▸ Material supplied:
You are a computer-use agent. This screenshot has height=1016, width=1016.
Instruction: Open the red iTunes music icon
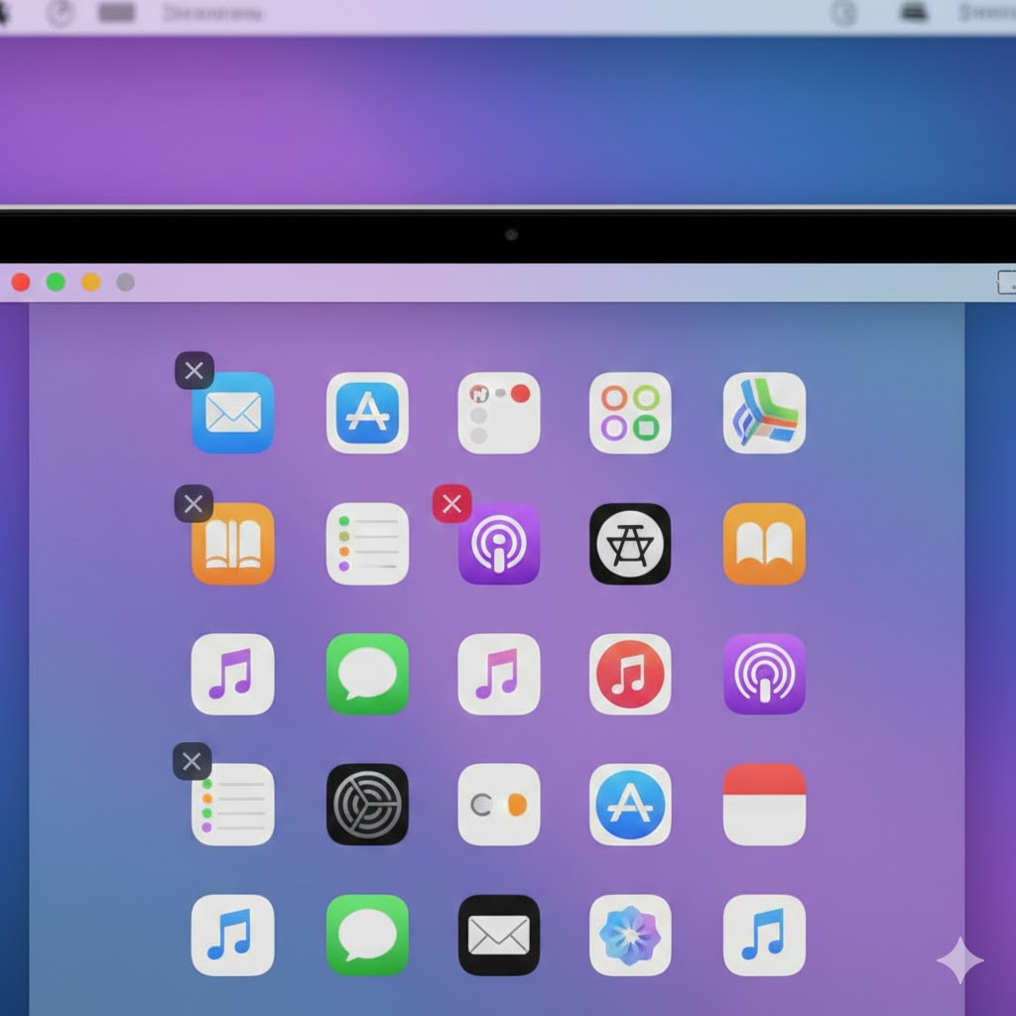pos(631,677)
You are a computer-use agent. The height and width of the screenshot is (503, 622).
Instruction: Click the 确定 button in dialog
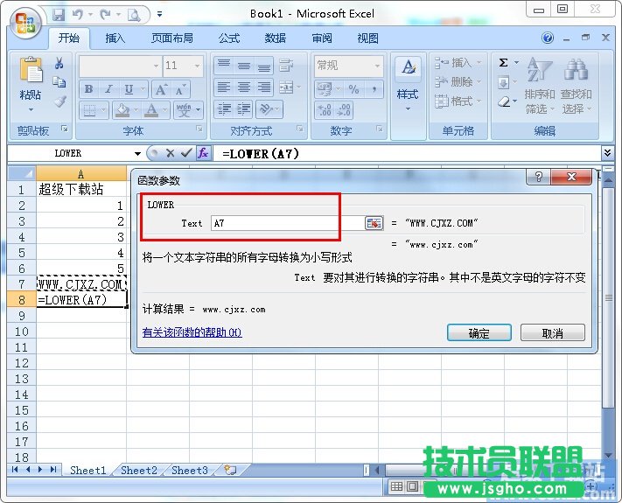tap(479, 333)
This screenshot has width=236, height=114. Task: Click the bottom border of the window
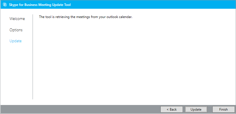click(118, 113)
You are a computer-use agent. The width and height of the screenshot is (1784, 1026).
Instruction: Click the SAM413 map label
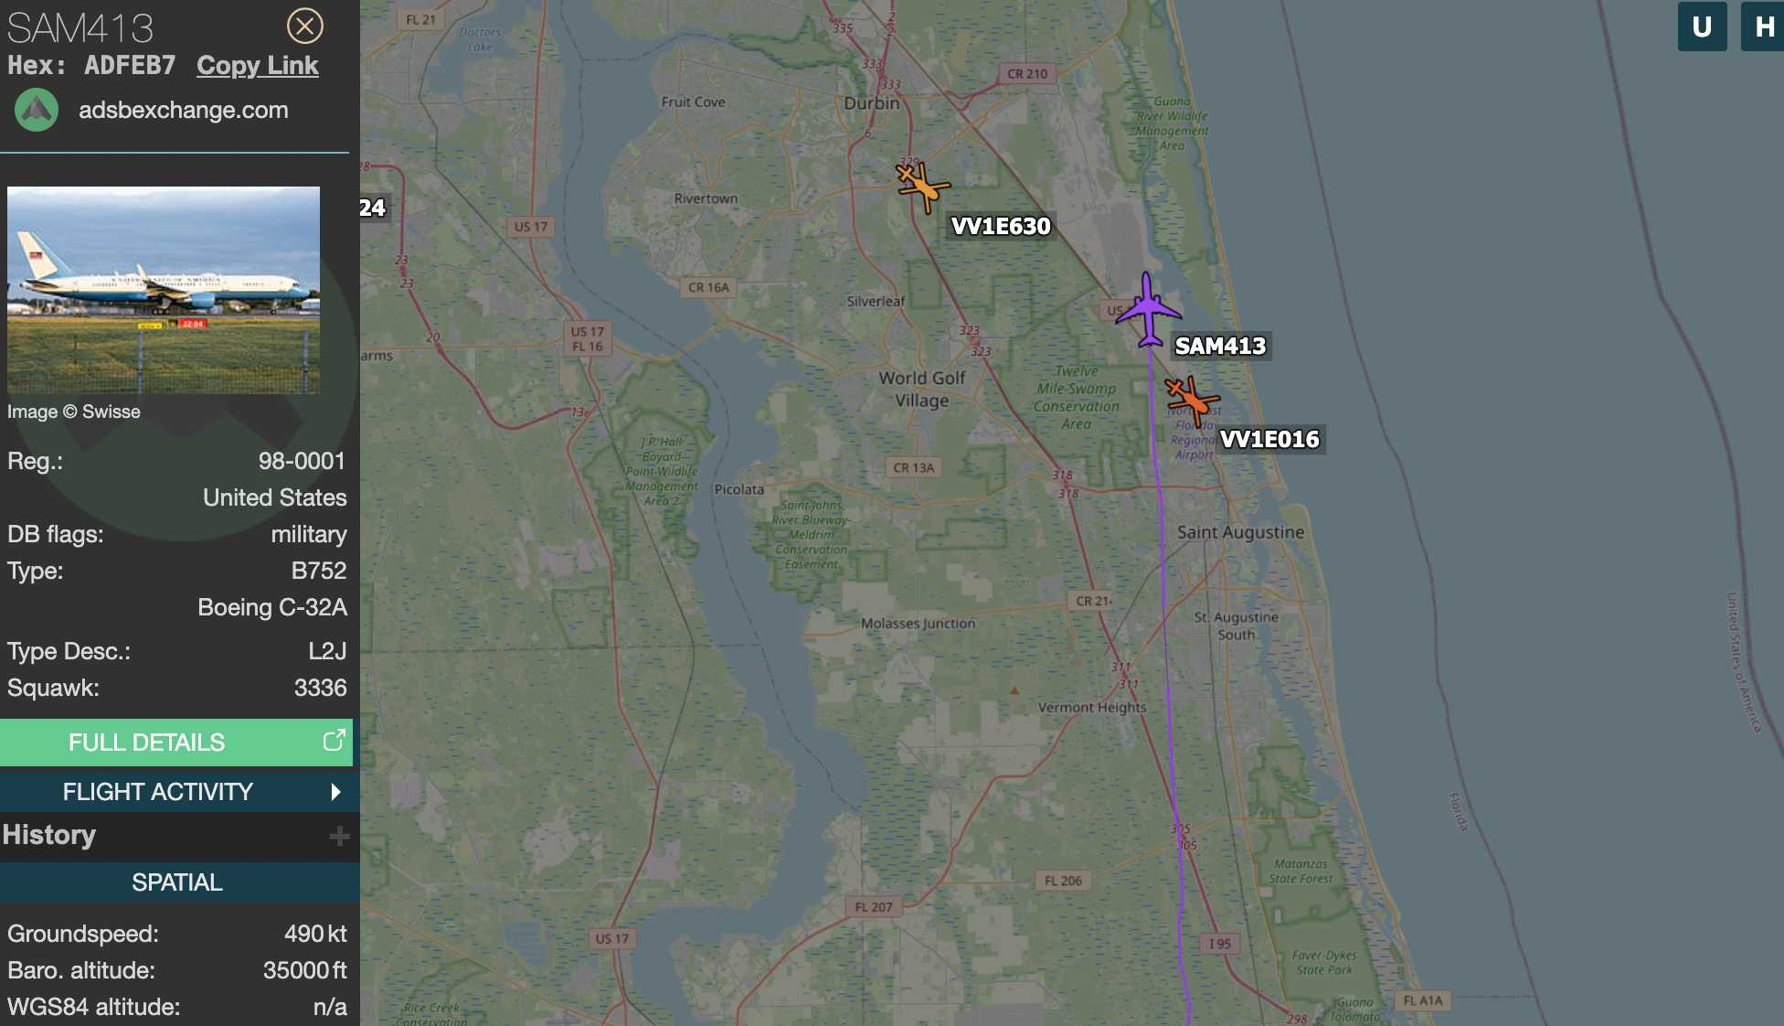[x=1220, y=347]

▸ What is expected: Could you print the listing above exactly, without the pictures?

▸ Completed task:
You are a computer-use agent. This screenshot has height=1016, width=1016.
Instruction: Open the red iTunes music icon
pos(631,677)
You are a computer-use agent. The height and width of the screenshot is (503, 622).
Instruction: Click the 确定 button in dialog
tap(479, 333)
This screenshot has width=236, height=114. Task: Click the bottom border of the window
click(118, 113)
You are a computer-use agent. The width and height of the screenshot is (1784, 1026).
Instruction: Click the SAM413 map label
[x=1220, y=347]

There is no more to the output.